**WHAT YOU WILL DO:**
Reproduce every one of the following records word for word, leaving each line unchanged.

**INFORMATION SUPPLIED:**
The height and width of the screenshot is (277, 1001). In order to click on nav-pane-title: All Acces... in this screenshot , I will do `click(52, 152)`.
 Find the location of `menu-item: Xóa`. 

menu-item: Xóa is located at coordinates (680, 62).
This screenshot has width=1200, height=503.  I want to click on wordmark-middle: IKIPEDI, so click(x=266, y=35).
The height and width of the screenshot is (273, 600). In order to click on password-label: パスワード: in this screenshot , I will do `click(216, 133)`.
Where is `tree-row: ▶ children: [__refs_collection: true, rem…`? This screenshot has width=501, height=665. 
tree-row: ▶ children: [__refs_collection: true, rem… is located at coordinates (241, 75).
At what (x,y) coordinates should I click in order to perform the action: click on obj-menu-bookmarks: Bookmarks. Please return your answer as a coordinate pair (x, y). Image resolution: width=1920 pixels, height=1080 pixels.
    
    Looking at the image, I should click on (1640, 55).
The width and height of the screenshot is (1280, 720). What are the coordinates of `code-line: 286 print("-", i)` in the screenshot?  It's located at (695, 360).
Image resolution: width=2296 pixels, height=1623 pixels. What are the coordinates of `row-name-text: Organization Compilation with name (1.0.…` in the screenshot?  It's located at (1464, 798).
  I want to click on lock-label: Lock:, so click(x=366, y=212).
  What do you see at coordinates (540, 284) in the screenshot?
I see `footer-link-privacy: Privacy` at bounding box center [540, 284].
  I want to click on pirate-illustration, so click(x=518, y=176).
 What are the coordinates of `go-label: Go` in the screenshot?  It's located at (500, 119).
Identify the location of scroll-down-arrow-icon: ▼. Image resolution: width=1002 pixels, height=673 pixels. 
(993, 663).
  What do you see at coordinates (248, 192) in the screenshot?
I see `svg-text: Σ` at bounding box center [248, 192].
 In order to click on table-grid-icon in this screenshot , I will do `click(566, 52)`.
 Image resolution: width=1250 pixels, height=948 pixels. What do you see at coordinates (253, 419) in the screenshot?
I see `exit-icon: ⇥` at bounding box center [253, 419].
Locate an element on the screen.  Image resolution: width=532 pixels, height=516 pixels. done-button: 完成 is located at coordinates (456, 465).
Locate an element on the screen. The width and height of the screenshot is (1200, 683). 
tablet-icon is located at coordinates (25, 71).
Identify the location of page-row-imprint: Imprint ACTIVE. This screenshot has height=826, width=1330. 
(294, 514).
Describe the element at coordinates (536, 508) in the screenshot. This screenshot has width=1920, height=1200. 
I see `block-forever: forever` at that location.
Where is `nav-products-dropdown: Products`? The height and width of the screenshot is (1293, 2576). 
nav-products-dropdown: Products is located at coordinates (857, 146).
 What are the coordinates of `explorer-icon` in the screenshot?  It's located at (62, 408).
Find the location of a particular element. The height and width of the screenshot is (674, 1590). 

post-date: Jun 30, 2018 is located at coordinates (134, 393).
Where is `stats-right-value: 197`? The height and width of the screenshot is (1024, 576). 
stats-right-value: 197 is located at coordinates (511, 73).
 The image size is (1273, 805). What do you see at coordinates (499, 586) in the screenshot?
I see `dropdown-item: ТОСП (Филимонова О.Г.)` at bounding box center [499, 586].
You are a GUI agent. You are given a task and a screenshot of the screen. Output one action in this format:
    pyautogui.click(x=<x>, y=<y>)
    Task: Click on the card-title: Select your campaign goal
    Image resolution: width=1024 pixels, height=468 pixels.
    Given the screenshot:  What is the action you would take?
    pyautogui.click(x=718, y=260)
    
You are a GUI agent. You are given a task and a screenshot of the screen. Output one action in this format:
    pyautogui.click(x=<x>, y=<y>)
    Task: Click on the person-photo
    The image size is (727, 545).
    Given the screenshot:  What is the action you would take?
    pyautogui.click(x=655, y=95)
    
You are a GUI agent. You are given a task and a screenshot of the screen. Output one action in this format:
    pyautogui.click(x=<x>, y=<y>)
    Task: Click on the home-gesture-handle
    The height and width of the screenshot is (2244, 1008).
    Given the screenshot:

**SOLUTION:**
The height and width of the screenshot is (277, 1001). In order to click on nav-pane-title: All Acces... in this screenshot , I will do `click(52, 152)`.
 Find the location of `menu-item: Xóa`. 

menu-item: Xóa is located at coordinates (680, 62).
This screenshot has width=1200, height=503.  I want to click on wordmark-middle: IKIPEDI, so click(x=266, y=35).
The height and width of the screenshot is (273, 600). In order to click on password-label: パスワード: in this screenshot , I will do `click(216, 133)`.
Where is `tree-row: ▶ children: [__refs_collection: true, rem…`? This screenshot has width=501, height=665. 
tree-row: ▶ children: [__refs_collection: true, rem… is located at coordinates (241, 75).
At what (x,y) coordinates should I click in order to perform the action: click on obj-menu-bookmarks: Bookmarks. Please return your answer as a coordinate pair (x, y). Image resolution: width=1920 pixels, height=1080 pixels.
    
    Looking at the image, I should click on (1640, 55).
The width and height of the screenshot is (1280, 720). What are the coordinates of `code-line: 286 print("-", i)` in the screenshot?  It's located at (695, 360).
Image resolution: width=2296 pixels, height=1623 pixels. What are the coordinates of `row-name-text: Organization Compilation with name (1.0.…` in the screenshot?  It's located at (1464, 798).
  I want to click on lock-label: Lock:, so click(x=366, y=212).
  What do you see at coordinates (540, 284) in the screenshot?
I see `footer-link-privacy: Privacy` at bounding box center [540, 284].
  I want to click on pirate-illustration, so click(x=518, y=176).
 What are the coordinates of `go-label: Go` in the screenshot?  It's located at (500, 119).
Identify the location of scroll-down-arrow-icon: ▼. Image resolution: width=1002 pixels, height=673 pixels. 
(993, 663).
  What do you see at coordinates (248, 192) in the screenshot?
I see `svg-text: Σ` at bounding box center [248, 192].
 In order to click on table-grid-icon in this screenshot , I will do `click(566, 52)`.
 Image resolution: width=1250 pixels, height=948 pixels. What do you see at coordinates (253, 419) in the screenshot?
I see `exit-icon: ⇥` at bounding box center [253, 419].
Locate an element on the screen.  Image resolution: width=532 pixels, height=516 pixels. done-button: 完成 is located at coordinates (456, 465).
Locate an element on the screen. The width and height of the screenshot is (1200, 683). 
tablet-icon is located at coordinates (25, 71).
Identify the location of page-row-imprint: Imprint ACTIVE. This screenshot has height=826, width=1330. 
(294, 514).
Describe the element at coordinates (536, 508) in the screenshot. This screenshot has width=1920, height=1200. 
I see `block-forever: forever` at that location.
Where is `nav-products-dropdown: Products`? The height and width of the screenshot is (1293, 2576). 
nav-products-dropdown: Products is located at coordinates (857, 146).
 What are the coordinates of `explorer-icon` in the screenshot?  It's located at (62, 408).
Find the location of a particular element. The height and width of the screenshot is (674, 1590). 

post-date: Jun 30, 2018 is located at coordinates (134, 393).
Where is `stats-right-value: 197`? The height and width of the screenshot is (1024, 576). 
stats-right-value: 197 is located at coordinates (511, 73).
 The image size is (1273, 805). What do you see at coordinates (499, 586) in the screenshot?
I see `dropdown-item: ТОСП (Филимонова О.Г.)` at bounding box center [499, 586].
You are a GUI agent. You are given a task and a screenshot of the screen. Output one action in this format:
    pyautogui.click(x=<x>, y=<y>)
    Task: Click on the card-title: Select your campaign goal
    Image resolution: width=1024 pixels, height=468 pixels.
    Given the screenshot:  What is the action you would take?
    pyautogui.click(x=718, y=260)
    
You are a GUI agent. You are given a task and a screenshot of the screen. Output one action in this format:
    pyautogui.click(x=<x>, y=<y>)
    Task: Click on the person-photo
    The image size is (727, 545).
    Given the screenshot:  What is the action you would take?
    pyautogui.click(x=655, y=95)
    
You are a GUI agent. You are given a task and a screenshot of the screen. Output one action in this format:
    pyautogui.click(x=<x>, y=<y>)
    Task: Click on the home-gesture-handle
    The height and width of the screenshot is (2244, 1008).
    Given the screenshot:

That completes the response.